0
votes

Posts: 1 md5 hash issue Options 9m ago

Hi all I'm a SAS newbie and need some help with the following issue. I'm experimenting with the md5 hash function and testing it on the sashelp.shoes dataset.

In a datastep, for each input observation, I'm creating a new variable that is a concatenation of each field using catx with comma as the field separator. I then use that variable as input to the md5 function and sure enough I get a hash value back which I print out to the log using PUT. I repeated this for each input line. However I then exported the shoes dataset to a CSV text file. The export enclosed the fields in double quotes and included $ and commas for the currency fields which I removed manually from the CSV file.
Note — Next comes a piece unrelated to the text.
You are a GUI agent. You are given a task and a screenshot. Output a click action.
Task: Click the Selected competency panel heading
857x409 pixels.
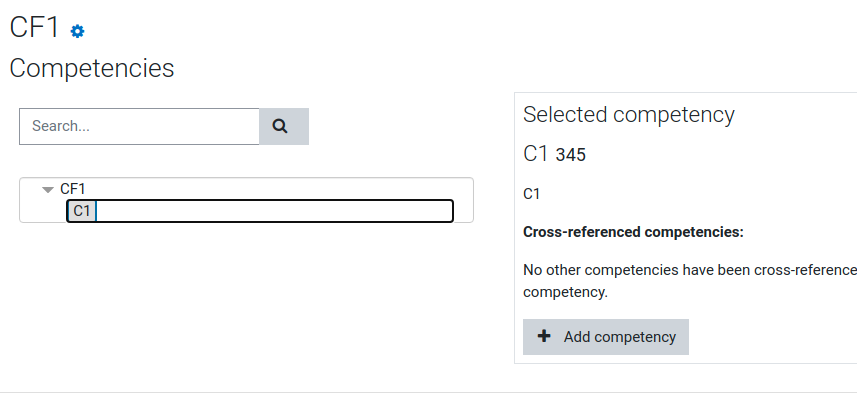pyautogui.click(x=629, y=115)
So visually the the lines of the CSV looked exactly like the lines output from SAS. Next I wrote a little python script to read each line of the CSV text file and calculate a md5 hash for that. Unfortunately none of the hashes for the CSV file matched the hashes from SAS. Has anybody done something similar and if so can you tell me where I'm going wrong. I know the python code is correct as I checked the results using the built-in md5 checker in windows.

When I get into work again tomorrow I'll post some of the code I'm using if that helps. Meanwhile if anyone can help that would be appreciated

I'm using enterprise guide V4.3

As promised , here is the SAS code I'm using and the first few output records I'm getting.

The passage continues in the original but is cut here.